It’s Winter but Transceiver Engineers Don’t Hibernate
Like many of you around the world, we in north Idaho in the United States are handling our share of snow and ice. We are happy to just keep the walks shoveled and to see the plows come through. Maybe not so happy about the berm the plow leaves at the bottom of the driveway, though.
Getting outside would be nice, but we’re pretty busy inside with PreppComm’s affairs. Our assembler is back after a well-deserved Christmas break. She tackles the multi-facet work of assembling: organizing kits, building transceivers and GO Bags, testing, keeping track of inventory and a plethora of other details, and carefully packing boxes and dropping them off for shipment all over North America and the rest of the world. Yes, we have been shipping internationally for several months and have loyal customers in many countries.
So what are PreppComm’s engineers up to? As the saying goes, “I could tell you, but then I’d have to kill you.” Well, actually, one thing I can tell you is that they continue to improve the DMX-40 Morse code transceiver. It’s now enhanced with an increase of up to eight decibels of receiver sensitivity.
I don’t believe engineering took off any noticeable time, so focused are they on improving current products and developing new ones, based on requests from our customers and our long-term product roadmap: customers who want QRP, or Morse code practice to improve their skills, or for preparedness communications in an emergency, or are HF aficionados.
Until recently, our engineers had measured readings with an outdated service monitor, but they recently acquired a spanking new Siglent Digital Storage Oscilloscope. Result: more accurate readings of harmonics in the output and other measurements. Not only a wave display, but accurate digital readouts at the same time!
I will talk about PreppComm’s new cable assembly in a separate post. This new accessory is designed for customers who have been wanting to use the DMX-40 with an external transceiver—it’s called External Mode. You can find the cable assembly on our Products/Accessories page.
Peeking into the lab, you would find the engineers bent over circuit boards as they solder surface-mounted components. It’s a challenge. They have to use a microscope. Those parts measure somewhere between the size of a speck of sand and a grain of rice. Just a
breath blows them away, likely never to be found. So at this stage of development, to speed up the process, one engineer picks the parts and returns extras, per the bill of materials (BOM), and the other painstakingly removed them from the tape, carefully positions them, and solders them. At times, the part goes flying off of the tweezers into outer space! Zing! This process is a far cry from what happens in factory production, which I’ll explain.

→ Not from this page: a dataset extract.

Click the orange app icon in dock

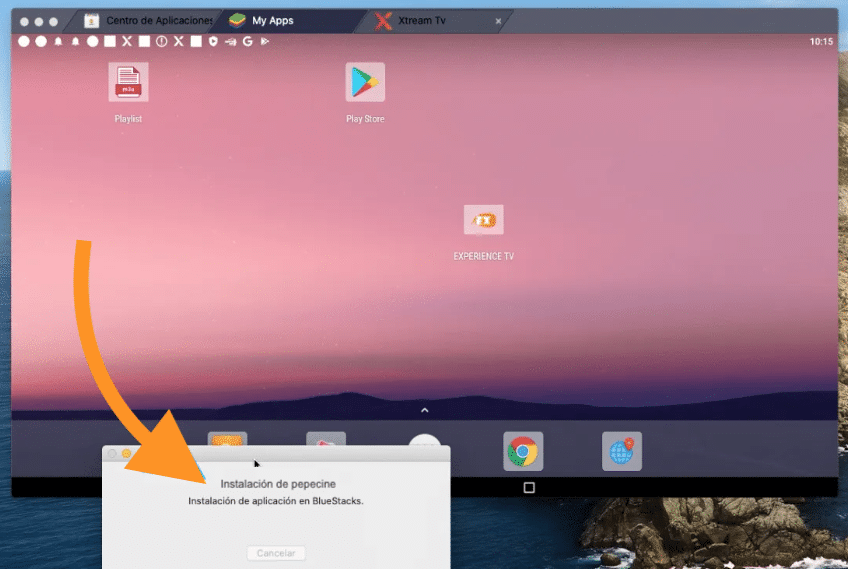pyautogui.click(x=227, y=439)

If ever you have had cause to open up a device and examine a circuit board with its slew of parts, you might have wondered, “How did they build this?” It’s a fascinating. process. When a product moves into production on the assembly line, surface mount technology (SMT) revs into high gear at the factory. While it moves fast, the risks of defects increase. The surface-mount devices have arrived to the printed circuit board producer from their various manufacturers, packaged on reels and ready for the next step. Hold on. I’m a little ahead of myself, because first a stencil masks the product empty circuit board and squeegees on solder paste in the solder pads for the parts.

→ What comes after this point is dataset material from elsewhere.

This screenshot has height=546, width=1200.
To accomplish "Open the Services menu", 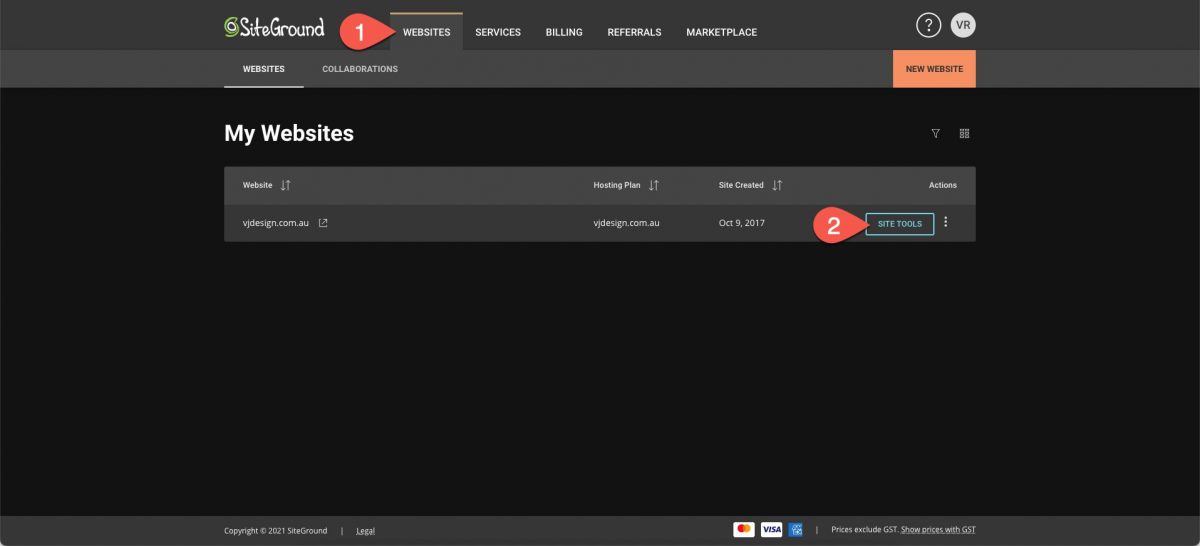I will (498, 32).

There are two kinds of pick-and-place machines, for different types of components: Chip shooters and flexible placers. Chip shooters rapidly place smaller parts at 20,000 to 80,000 per hour—in the exact position where they belong. Flexible placers load larger integrated circuits or connectors, for example, at a slower pace— to ensure accuracy—at speeds of 6,000 to 40,000 per hour! That’s something our engineers definitely cannot do in the lab. (While we never measured our speed, it is more like 10 or 20 per hour!) Inspection and rework take place along those busy production lines. Technicians monitor each step along the way, inspecting and reworking the product along the lines. Once all the parts have been placed, the printed circuit boards are moved into a very special reflow oven, which ramps up the temperature to a high value, causing the solder paste to melt, and to thus hold all the parts in place, electrically connected to the board. Finally, through-hole parts are manually soldered in place, and—presto!— a new batch of radio boards is ready to forward to our workshop.
Back here, in the northern United States, we anxiously await that tracking number, that announcement that within days (we hope) those newly manufactured boards will land at our factory, ready to be programmed and assembled into products, then tested to ensure they meet the product specification, for pending and future orders. Snow or not, our priority is to get your shipment out to a carrier so that you can begin having fun with your text-to-Morse-code transceiver!